Re: [PATCH -next] iommu/dma: avoid expensive indirect calls for sync operations

From: Eric Dumazet
Date: Tue Nov 22 2022 - 17:55:51 EST


On Tue, Nov 22, 2022 at 11:18 AM Michal Kubiak <michal.kubiak@xxxxxxxxx> wrote:
>
> On Sat, Nov 12, 2022 at 04:04:52AM +0000, Eric Dumazet wrote:
> > Quite often, NIC devices do not need dma_sync operations
> > on x86_64 at least.
> >
> > Indeed, when dev_is_dma_coherent(dev) is true and
> > dev_use_swiotlb(dev) is false, iommu_dma_sync_single_for_cpu()
> > and friends do nothing.
> >
> > However, indirectly calling them when CONFIG_RETPOLINE=y
> > consumes about 10% of cycles on a cpu receiving packets
> > from softirq at ~100Gbit rate, as shown in [1]
> >
> > Even if/when CONFIG_RETPOLINE is not set, there
> > is a cost of about 3%.
> >
> > This patch adds a copy of iommu_dma_ops structure,
> > where sync_single_for_cpu, sync_single_for_device,
> > sync_sg_for_cpu and sync_sg_for_device are unset.
>
>
> Larysa from our team has found out this patch introduces also a
> functional improvement for batch allocation in AF_XDP while iommmu is
> turned on.
> In 'xp_alloc_batch()' function there is a check if DMA needs a
> synchronization.

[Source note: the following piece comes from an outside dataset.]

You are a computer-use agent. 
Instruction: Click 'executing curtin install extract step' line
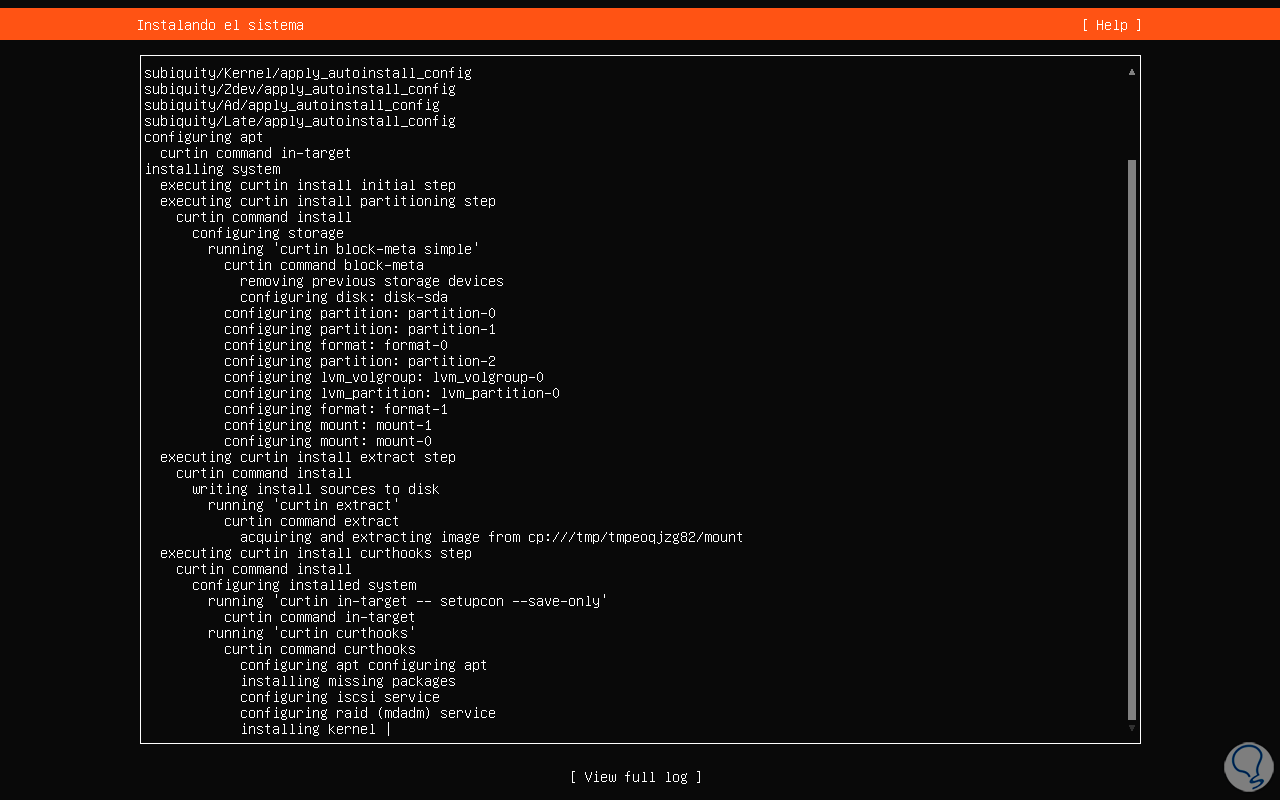[x=307, y=457]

If so, batch allocation is not supported and we can
> allocate only one buffer at a time.
>
> The flag 'dma_need_sync' is being set according to the value returned by
> the function 'dma_need_sync()' (from '/kernel/dma/mapping.c').
> That function only checks if at least one of two DMA ops is defined:
> 'ops->sync_single_for_cpu' or 'ops->sync_single_for_device'.
>
> > +static const struct dma_map_ops iommu_nosync_dma_ops = {
> > + iommu_dma_ops_common_fields
> > +
> > + .sync_single_for_cpu = NULL,
> > + .sync_single_for_device = NULL,
> > + .sync_sg_for_cpu = NULL,
> > + .sync_sg_for_device = NULL,
> > +};
> > +#undef iommu_dma_ops_common_fields
> > +
> > /*
> > * The IOMMU core code allocates the default DMA domain, which the underlying
> > * IOMMU driver needs to support via the dma-iommu layer.
> > @@ -1586,7 +1612,8 @@ void iommu_setup_dma_ops(struct device *dev, u64 dma_base, u64 dma_limit)
> > if (iommu_is_dma_domain(domain)) {
> > if (iommu_dma_init_domain(domain, dma_base, dma_limit, dev))
> > goto out_err;
> > - dev->dma_ops = &iommu_dma_ops;
> > + dev->dma_ops = dev_is_dma_sync_needed(dev) ?
> > + &iommu_dma_ops : &iommu_nosync_dma_ops;
> > }
> >
> > return;
>
> This code removes defining 'sync_*' DMA ops if they are not actually
> used. Thanks to that improvement the function 'dma_need_sync()' will
> always return more meaningful information if any DMA synchronization is
> actually needed for iommu.
>
> Together with Larysa we have applied that patch and we can confirm it
> helps for batch buffer allocation in AF_XDP ('xsk_buff_alloc_batch()'
> call) when iommu is enabled.

Thanks for testing !

I am quite busy relocating, I will address Christoph feedback next week.